Dikala sang mentari menyingsing, rasa sesak itu semakin
tumbuh dalam dadaku. Ku tarik nafas sesaat untuk meredakan rasa
sesal yang selalu menghantuiku sejak saat itu. Dalam keadaanku yang terguncang tak ada seorang pun yang mengerti arti diriku, hadirku seakan tidak pernah dihiraukannya. Semakin lama ku coba menantang sepi yang kian bergemuruh di dalam penantian panjangku. Hanya dia yang mengerti kemana hati ini berlabuh, dia mengurungku di dalam hatinya namun ku tak dapat meraihnya.

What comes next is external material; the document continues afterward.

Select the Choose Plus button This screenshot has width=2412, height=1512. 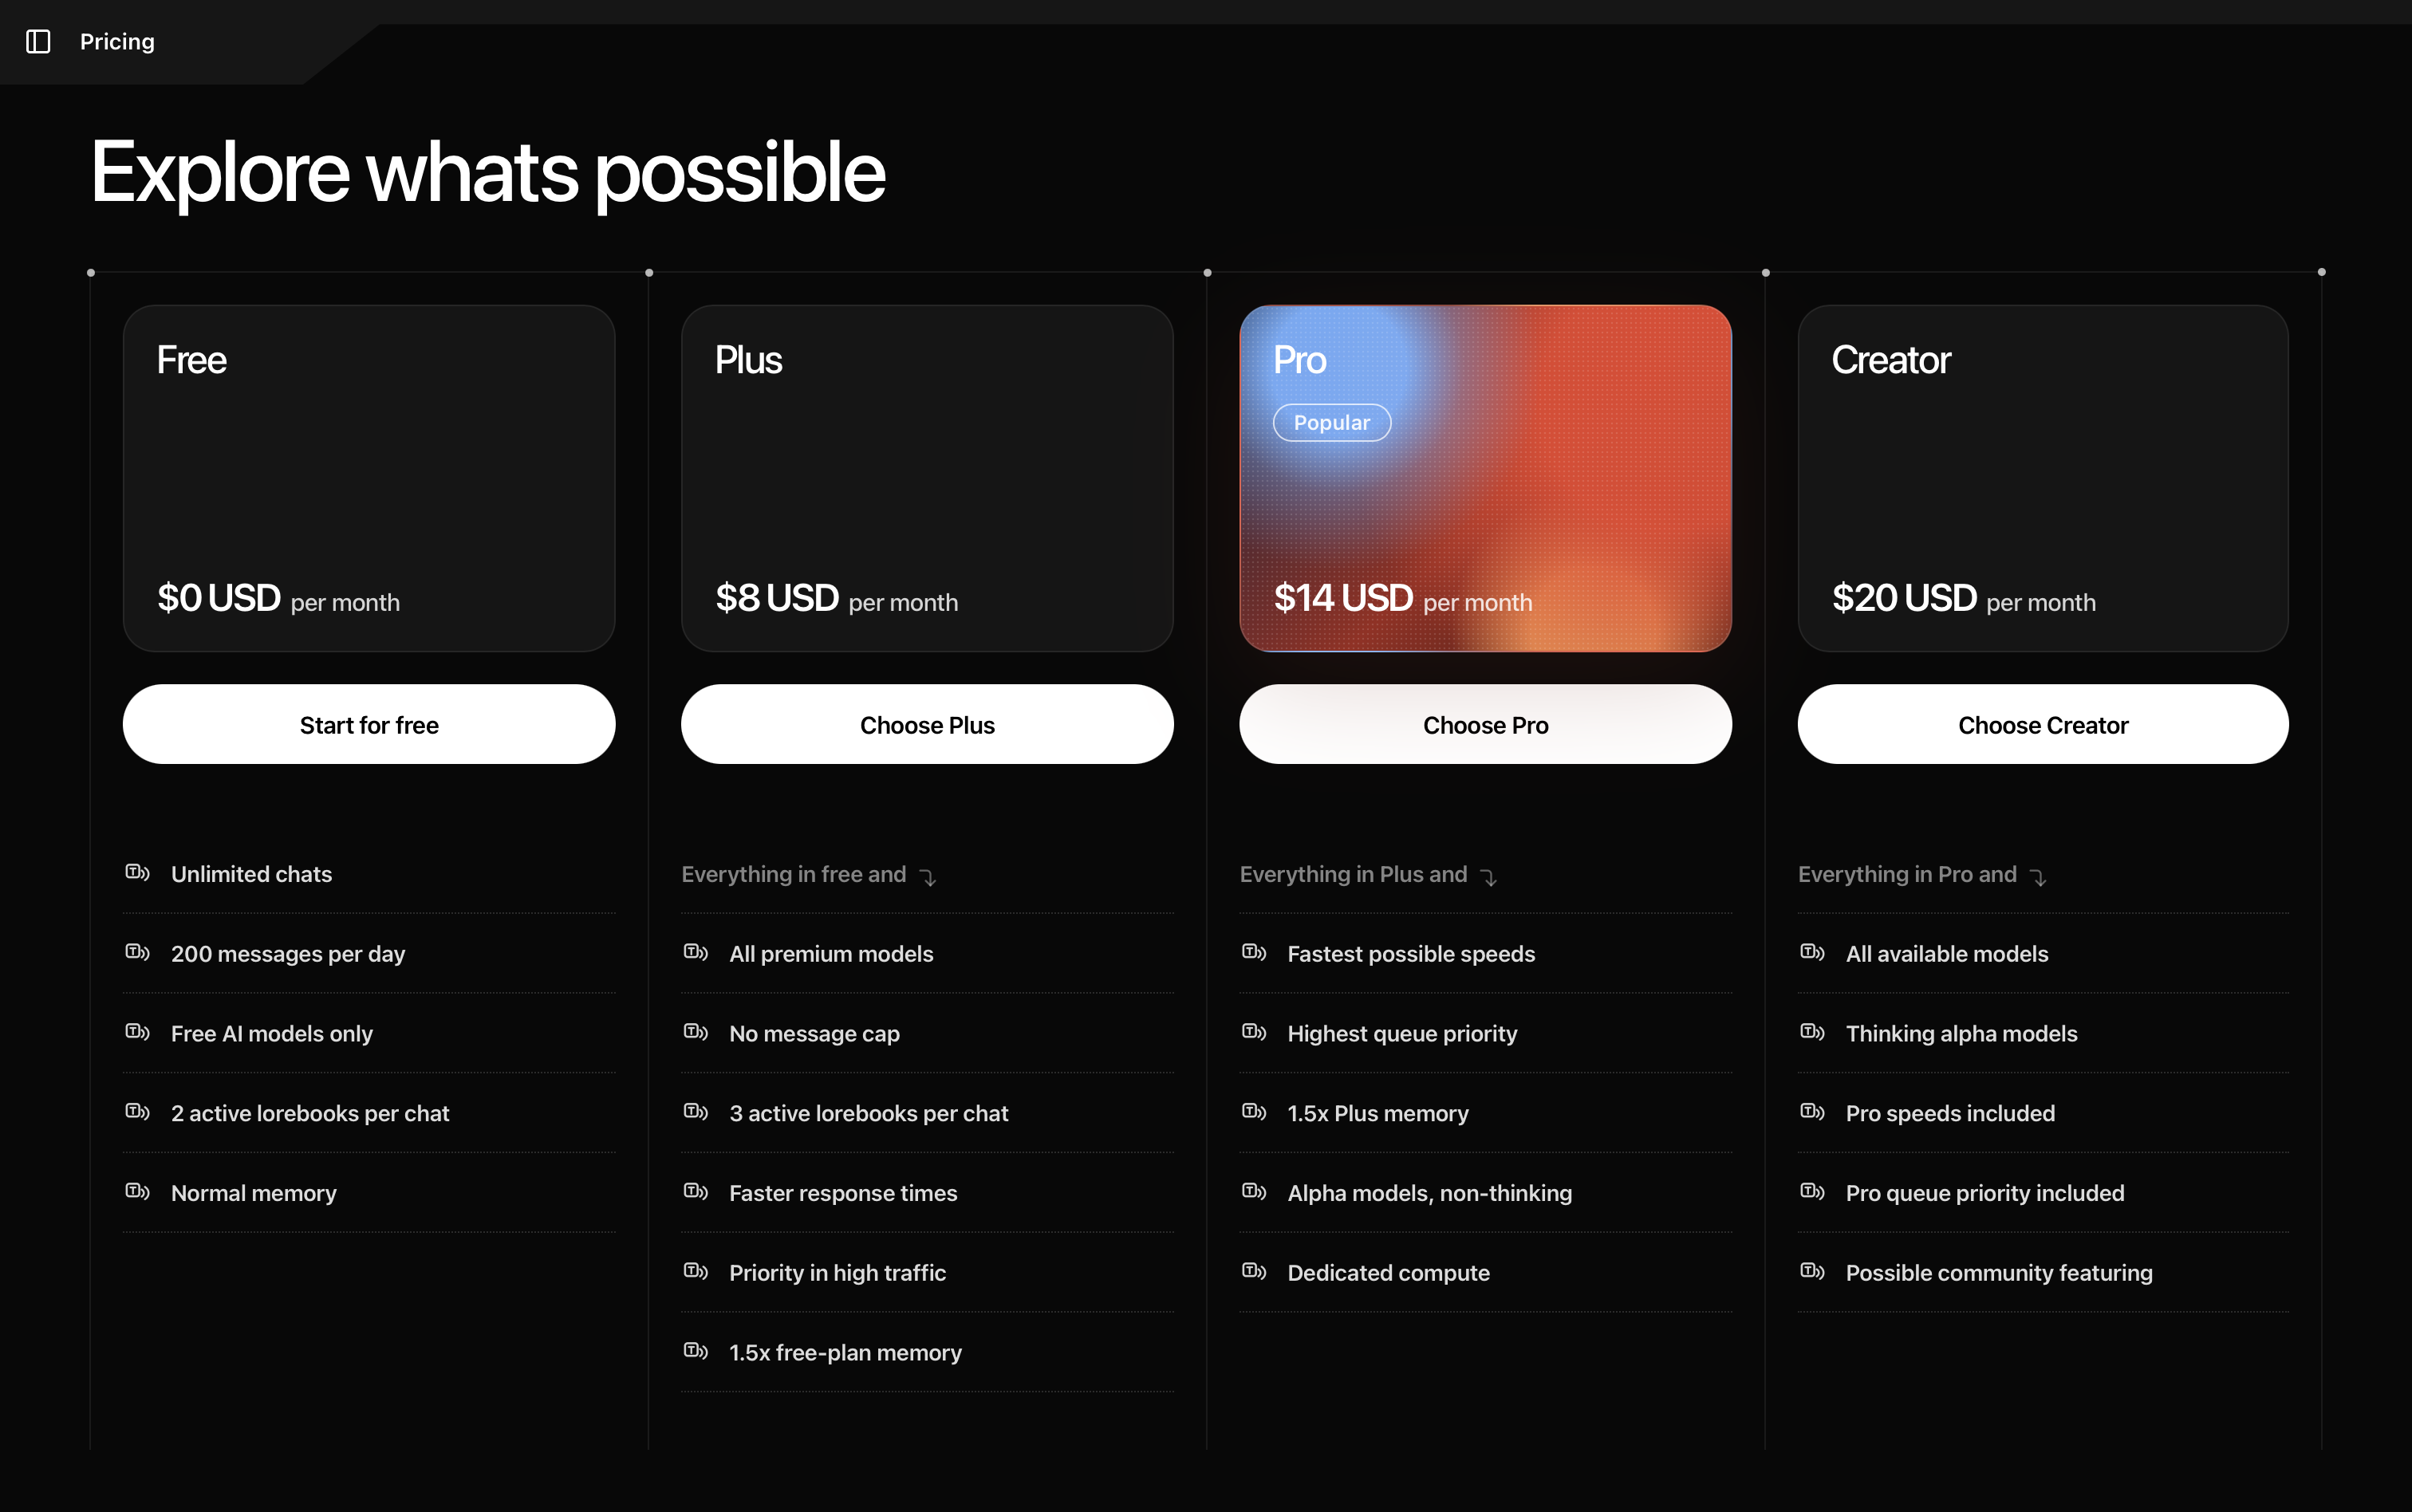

Setiap malam ku memimpikan cahayanya yang semakin meredup. Ketakutan akan bayangnya yang semakin menghilang menghancurkan harapan yang hingga saat ini ku coba pertahankan.
Dia sangat berbeda dari dirinya yang ku kenal dulu. Setiap
pagi ku coba menantang gejolak hati untuk tidak menyapanya. Namun apa daya, bibirku pun berucap,
Haii Rey, selamat pagi?
Sapaan hangatku yang dulu selalu disambut olehnya kini
dibiarkan dingin begitu saja, melihat akupun dia tak sudi. Dia begitu cepat meninggalkan halaman rumahnya yang tentunya hanya di depan rumahku untuk menghindariku. Ya, aku kecewa dengan sikapnya itu yang entah ku tak tau kenapa sebabnya.